→ Stored items from a collection:
★ ★ ★ ★

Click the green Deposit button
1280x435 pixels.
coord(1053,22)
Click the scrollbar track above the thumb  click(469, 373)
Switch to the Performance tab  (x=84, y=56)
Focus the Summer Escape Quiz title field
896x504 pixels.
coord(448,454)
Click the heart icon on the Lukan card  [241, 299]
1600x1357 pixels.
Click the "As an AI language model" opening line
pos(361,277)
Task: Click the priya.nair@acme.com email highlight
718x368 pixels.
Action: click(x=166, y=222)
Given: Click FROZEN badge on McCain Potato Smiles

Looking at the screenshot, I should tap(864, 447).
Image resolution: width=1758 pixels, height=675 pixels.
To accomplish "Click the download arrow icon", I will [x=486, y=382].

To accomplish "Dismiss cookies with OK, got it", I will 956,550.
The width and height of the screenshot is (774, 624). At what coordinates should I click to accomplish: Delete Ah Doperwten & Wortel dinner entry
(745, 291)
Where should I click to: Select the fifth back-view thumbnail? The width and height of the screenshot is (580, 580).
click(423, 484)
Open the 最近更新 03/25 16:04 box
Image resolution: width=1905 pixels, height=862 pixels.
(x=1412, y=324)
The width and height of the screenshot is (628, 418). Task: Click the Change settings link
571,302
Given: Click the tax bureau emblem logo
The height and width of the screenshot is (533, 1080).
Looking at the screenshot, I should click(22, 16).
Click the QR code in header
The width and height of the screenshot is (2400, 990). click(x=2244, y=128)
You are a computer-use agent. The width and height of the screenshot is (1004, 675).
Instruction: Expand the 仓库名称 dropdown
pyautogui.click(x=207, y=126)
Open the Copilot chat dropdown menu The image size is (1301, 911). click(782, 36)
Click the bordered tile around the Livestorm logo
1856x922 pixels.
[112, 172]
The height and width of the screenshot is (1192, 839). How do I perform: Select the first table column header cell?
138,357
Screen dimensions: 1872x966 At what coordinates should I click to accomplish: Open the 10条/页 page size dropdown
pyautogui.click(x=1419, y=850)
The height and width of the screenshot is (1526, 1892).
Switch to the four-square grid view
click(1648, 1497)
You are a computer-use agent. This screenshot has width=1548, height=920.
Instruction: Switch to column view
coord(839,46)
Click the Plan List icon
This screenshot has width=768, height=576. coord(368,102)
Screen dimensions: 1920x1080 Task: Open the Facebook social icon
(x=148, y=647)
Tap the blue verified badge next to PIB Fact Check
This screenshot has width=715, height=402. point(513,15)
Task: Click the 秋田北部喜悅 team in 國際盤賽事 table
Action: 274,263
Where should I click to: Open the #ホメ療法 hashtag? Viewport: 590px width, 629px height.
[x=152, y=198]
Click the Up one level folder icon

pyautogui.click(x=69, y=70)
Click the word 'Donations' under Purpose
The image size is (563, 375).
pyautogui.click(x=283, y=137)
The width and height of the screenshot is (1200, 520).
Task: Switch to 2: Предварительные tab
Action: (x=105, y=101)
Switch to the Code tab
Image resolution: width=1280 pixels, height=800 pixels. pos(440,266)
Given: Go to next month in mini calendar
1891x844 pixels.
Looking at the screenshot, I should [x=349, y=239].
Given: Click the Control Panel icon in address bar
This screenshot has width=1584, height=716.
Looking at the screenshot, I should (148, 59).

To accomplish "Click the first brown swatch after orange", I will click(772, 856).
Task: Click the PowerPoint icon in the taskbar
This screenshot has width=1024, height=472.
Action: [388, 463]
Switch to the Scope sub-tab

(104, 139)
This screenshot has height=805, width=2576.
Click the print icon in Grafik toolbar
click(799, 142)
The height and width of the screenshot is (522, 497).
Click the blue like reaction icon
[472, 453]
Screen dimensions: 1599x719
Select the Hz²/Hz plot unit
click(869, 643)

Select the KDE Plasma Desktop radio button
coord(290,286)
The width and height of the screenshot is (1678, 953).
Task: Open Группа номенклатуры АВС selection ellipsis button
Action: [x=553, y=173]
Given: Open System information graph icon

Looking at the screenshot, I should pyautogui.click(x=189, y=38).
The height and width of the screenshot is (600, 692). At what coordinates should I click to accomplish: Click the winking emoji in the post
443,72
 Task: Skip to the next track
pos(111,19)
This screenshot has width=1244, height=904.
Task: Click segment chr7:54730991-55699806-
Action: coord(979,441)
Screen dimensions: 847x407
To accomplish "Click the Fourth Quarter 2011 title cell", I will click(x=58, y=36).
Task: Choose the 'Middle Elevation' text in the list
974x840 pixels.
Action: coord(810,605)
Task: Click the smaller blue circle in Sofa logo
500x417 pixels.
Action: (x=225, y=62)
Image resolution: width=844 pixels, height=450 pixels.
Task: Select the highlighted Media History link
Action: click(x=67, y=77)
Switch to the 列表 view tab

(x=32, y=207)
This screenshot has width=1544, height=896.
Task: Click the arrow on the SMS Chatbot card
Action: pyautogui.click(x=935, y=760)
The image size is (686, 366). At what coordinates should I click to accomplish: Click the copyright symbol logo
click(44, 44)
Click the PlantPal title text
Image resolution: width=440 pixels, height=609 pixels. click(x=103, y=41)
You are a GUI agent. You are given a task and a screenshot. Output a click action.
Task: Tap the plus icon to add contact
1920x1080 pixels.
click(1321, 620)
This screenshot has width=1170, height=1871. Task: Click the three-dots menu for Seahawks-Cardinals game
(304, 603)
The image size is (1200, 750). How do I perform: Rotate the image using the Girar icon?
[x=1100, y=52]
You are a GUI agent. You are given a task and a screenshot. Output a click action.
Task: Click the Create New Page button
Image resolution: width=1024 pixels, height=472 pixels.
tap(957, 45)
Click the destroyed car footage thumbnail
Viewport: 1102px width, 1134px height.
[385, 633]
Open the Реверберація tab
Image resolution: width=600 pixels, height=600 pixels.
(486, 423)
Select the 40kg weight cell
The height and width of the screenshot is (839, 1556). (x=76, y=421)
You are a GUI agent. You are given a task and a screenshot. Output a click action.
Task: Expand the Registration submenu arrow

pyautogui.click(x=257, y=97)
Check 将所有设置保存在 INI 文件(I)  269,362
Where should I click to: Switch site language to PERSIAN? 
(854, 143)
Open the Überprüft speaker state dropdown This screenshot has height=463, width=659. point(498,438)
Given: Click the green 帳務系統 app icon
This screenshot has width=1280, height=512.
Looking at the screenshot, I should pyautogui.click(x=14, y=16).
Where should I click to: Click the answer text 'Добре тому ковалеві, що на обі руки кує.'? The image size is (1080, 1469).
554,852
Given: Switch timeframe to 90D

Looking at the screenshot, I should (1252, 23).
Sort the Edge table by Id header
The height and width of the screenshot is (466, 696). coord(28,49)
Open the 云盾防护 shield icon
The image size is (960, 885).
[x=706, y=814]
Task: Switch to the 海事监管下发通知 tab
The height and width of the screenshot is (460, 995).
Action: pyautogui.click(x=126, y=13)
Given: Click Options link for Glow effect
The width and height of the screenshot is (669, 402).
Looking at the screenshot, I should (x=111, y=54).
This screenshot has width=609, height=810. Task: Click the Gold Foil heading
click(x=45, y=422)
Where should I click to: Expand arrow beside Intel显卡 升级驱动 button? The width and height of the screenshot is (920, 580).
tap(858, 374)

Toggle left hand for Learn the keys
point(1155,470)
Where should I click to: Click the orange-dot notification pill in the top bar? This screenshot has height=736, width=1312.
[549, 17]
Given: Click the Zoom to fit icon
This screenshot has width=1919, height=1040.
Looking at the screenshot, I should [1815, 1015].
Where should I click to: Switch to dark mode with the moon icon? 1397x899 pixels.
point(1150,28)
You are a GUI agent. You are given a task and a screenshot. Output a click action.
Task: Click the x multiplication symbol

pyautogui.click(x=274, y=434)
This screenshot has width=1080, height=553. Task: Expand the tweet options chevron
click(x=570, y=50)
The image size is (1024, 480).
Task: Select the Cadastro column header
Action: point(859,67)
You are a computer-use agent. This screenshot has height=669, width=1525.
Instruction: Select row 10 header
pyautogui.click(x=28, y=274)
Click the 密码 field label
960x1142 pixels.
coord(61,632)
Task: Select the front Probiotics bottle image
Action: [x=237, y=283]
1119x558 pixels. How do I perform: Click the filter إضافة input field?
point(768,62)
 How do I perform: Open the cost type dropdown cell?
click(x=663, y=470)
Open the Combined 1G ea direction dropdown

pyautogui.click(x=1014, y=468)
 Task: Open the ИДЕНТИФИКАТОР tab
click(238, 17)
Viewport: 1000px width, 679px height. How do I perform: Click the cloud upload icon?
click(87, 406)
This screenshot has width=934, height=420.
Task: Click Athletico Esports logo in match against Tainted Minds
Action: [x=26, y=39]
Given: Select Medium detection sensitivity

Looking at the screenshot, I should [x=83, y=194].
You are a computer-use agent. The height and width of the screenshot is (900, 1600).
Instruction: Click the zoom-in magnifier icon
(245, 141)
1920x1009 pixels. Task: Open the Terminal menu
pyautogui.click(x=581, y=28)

★ ★ ★ ★

→ Action item:
In the records above, find every line that contains the word "green" and copy it.

→ Output:
Click the green Deposit button
Given: Click the green 帳務系統 app icon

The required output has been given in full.